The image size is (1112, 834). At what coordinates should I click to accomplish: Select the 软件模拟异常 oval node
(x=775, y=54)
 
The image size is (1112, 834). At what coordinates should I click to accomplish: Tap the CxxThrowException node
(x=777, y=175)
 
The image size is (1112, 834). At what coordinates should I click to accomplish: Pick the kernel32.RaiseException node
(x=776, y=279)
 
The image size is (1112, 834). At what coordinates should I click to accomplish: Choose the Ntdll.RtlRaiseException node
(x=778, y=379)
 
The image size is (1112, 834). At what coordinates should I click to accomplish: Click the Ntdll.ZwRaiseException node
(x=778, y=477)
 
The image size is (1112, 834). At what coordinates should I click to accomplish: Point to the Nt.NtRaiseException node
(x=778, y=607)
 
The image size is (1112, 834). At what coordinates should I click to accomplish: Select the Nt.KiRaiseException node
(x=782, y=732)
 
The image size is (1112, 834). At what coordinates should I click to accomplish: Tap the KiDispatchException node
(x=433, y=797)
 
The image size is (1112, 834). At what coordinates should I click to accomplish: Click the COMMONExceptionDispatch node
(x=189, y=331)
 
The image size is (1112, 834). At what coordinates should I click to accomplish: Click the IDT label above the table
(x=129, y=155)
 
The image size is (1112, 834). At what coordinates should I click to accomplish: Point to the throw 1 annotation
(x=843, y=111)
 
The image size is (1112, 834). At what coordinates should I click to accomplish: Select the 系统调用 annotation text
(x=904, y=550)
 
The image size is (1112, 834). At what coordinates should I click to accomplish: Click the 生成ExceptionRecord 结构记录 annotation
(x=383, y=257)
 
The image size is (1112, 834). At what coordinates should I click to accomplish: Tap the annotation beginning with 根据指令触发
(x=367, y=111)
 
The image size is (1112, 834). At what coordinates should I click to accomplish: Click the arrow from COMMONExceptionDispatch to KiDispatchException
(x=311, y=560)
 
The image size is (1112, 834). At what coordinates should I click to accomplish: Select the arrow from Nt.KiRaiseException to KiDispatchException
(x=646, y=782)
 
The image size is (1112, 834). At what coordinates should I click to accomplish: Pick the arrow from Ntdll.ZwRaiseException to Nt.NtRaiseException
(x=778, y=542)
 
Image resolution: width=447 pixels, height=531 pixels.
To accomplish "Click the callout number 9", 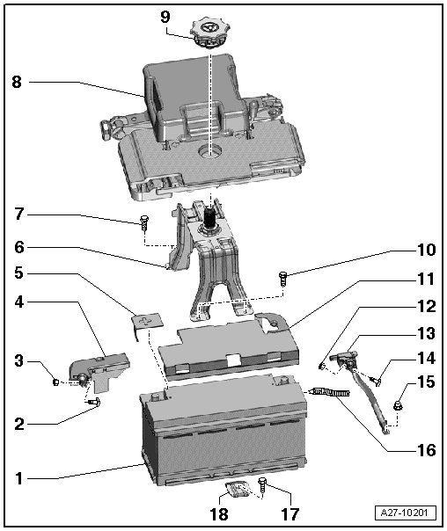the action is point(165,17).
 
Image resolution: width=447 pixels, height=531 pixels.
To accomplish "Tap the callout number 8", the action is point(17,82).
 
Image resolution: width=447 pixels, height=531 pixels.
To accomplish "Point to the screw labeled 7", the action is point(144,222).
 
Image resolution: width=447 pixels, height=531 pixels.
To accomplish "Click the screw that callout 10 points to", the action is point(283,279).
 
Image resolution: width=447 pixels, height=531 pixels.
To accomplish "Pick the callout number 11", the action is point(426,279).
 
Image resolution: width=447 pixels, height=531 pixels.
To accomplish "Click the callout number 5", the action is point(19,273).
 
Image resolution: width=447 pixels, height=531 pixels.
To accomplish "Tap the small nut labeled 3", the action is point(56,382).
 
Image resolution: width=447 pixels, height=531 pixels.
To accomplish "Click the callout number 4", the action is point(19,302).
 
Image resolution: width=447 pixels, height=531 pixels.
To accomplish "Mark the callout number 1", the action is point(19,479).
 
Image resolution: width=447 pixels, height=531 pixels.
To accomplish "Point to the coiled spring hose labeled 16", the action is point(331,392).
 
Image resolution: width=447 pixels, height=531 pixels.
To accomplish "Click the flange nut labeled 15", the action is point(398,405).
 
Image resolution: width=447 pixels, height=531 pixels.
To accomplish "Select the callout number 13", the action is point(426,333).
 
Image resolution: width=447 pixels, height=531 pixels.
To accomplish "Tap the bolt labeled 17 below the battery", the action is point(263,485).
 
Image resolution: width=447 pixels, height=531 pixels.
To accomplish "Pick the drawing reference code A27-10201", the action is point(406,513).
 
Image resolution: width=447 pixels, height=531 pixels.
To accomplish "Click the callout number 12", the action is point(426,307).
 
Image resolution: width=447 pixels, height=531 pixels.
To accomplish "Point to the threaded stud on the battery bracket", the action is point(209,219).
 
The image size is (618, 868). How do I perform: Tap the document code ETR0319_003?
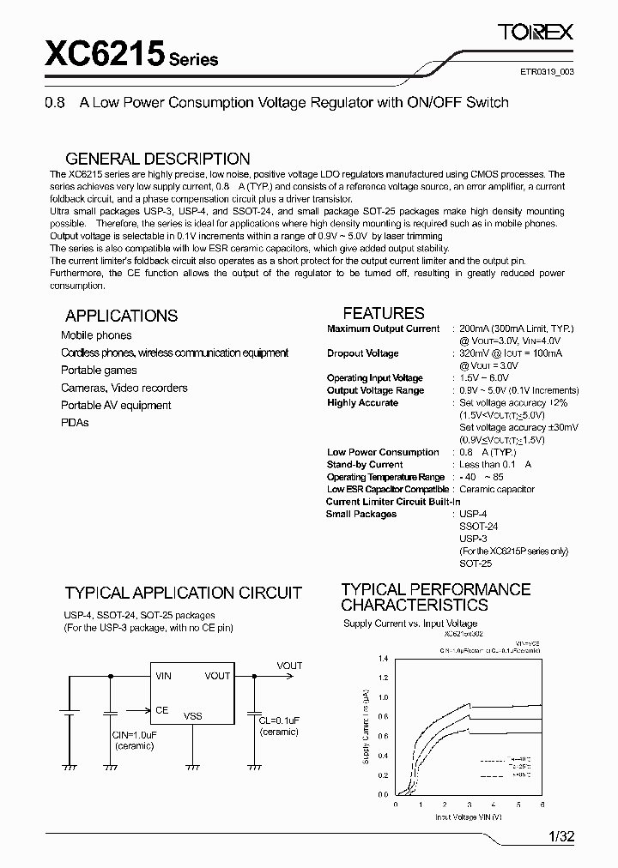pyautogui.click(x=548, y=73)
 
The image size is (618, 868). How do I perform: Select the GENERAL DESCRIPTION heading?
pyautogui.click(x=158, y=159)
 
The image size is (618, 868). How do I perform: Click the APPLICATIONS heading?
pyautogui.click(x=121, y=316)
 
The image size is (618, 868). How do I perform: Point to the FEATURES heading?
pyautogui.click(x=384, y=313)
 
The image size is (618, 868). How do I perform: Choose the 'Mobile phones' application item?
pyautogui.click(x=96, y=335)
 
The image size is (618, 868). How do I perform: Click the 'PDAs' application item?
pyautogui.click(x=75, y=423)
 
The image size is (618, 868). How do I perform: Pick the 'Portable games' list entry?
pyautogui.click(x=99, y=371)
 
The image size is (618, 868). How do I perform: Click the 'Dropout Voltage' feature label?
pyautogui.click(x=362, y=353)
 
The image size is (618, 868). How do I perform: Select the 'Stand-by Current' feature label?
pyautogui.click(x=365, y=464)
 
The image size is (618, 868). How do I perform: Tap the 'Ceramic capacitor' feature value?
pyautogui.click(x=497, y=489)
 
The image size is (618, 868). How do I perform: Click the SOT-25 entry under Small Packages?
pyautogui.click(x=476, y=564)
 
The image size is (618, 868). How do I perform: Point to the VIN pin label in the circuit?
pyautogui.click(x=163, y=676)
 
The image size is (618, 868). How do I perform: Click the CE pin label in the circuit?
pyautogui.click(x=162, y=710)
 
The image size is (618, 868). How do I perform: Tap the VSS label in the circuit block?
pyautogui.click(x=193, y=715)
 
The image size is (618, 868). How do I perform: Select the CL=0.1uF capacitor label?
pyautogui.click(x=279, y=721)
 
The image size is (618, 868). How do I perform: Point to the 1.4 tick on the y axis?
pyautogui.click(x=383, y=659)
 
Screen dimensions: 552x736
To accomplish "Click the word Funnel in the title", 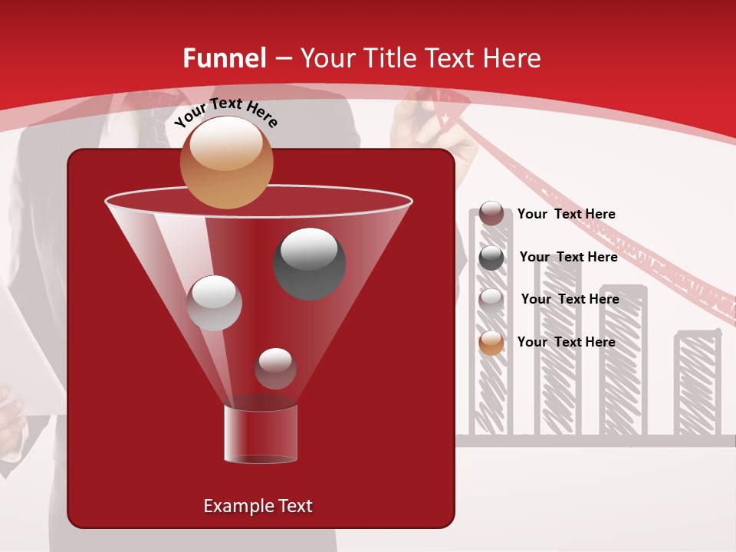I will pos(225,58).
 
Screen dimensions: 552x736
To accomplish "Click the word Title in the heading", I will pos(389,58).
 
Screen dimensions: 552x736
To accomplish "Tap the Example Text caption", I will pos(258,506).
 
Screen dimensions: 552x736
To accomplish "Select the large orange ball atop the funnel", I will pos(226,163).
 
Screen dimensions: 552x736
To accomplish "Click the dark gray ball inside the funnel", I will pos(310,263).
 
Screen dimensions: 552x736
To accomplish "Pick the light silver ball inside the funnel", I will pos(214,303).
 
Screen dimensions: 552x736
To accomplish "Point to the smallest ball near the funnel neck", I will pos(275,369).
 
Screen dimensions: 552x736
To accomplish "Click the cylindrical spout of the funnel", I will pos(261,434).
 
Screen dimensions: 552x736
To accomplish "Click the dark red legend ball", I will pos(491,214).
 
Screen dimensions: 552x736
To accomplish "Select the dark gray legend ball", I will pos(491,258).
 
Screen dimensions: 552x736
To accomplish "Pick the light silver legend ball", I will pos(491,300).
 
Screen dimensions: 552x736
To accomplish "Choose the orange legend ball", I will pos(491,343).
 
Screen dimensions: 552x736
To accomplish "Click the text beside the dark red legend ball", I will pos(566,215).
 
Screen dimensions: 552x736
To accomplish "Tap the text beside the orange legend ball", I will pos(566,342).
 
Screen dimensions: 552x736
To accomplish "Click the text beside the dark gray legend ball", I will pos(568,257).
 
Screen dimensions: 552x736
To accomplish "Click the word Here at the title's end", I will pos(513,58).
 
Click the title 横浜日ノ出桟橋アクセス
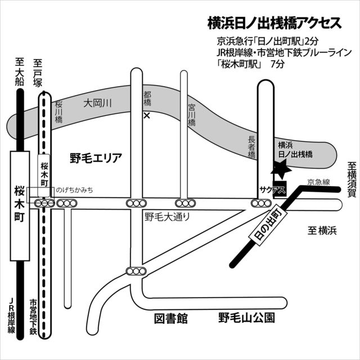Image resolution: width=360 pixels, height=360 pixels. tap(274, 23)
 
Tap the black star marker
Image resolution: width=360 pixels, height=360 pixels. tap(280, 168)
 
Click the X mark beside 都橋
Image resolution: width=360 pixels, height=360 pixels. tap(147, 116)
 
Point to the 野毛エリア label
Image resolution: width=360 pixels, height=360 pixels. tap(96, 157)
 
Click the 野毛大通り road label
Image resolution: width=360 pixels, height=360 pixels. tap(167, 216)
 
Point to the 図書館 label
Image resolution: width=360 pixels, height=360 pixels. tap(170, 319)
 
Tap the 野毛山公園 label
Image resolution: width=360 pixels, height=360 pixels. tap(247, 319)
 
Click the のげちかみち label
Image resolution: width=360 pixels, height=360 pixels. tap(74, 191)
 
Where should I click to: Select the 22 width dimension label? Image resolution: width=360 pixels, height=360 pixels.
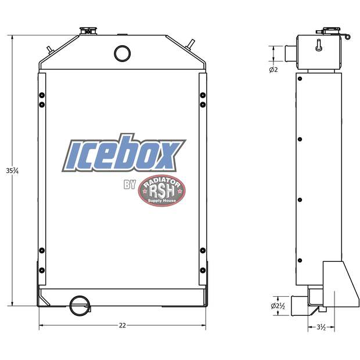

* **Work to be completed**: Shift every answer coordinate up by 115 and reproduce the stretch from the line containing "Point to the 図書館 label" through the end of the records, requests included. Leave out the pictures.

* **Result of the exercise**:
Point to the 図書館 label
Image resolution: width=360 pixels, height=360 pixels. tap(285, 434)
 
Tap the 野毛山公園 label
Image resolution: width=360 pixels, height=360 pixels. tap(362, 434)
 
Click the のげちかみち label
Image resolution: width=360 pixels, height=360 pixels. tap(189, 306)
 
Where should I click to: Select the 22 width dimension label? Image resolution: width=360 pixels, height=360 pixels.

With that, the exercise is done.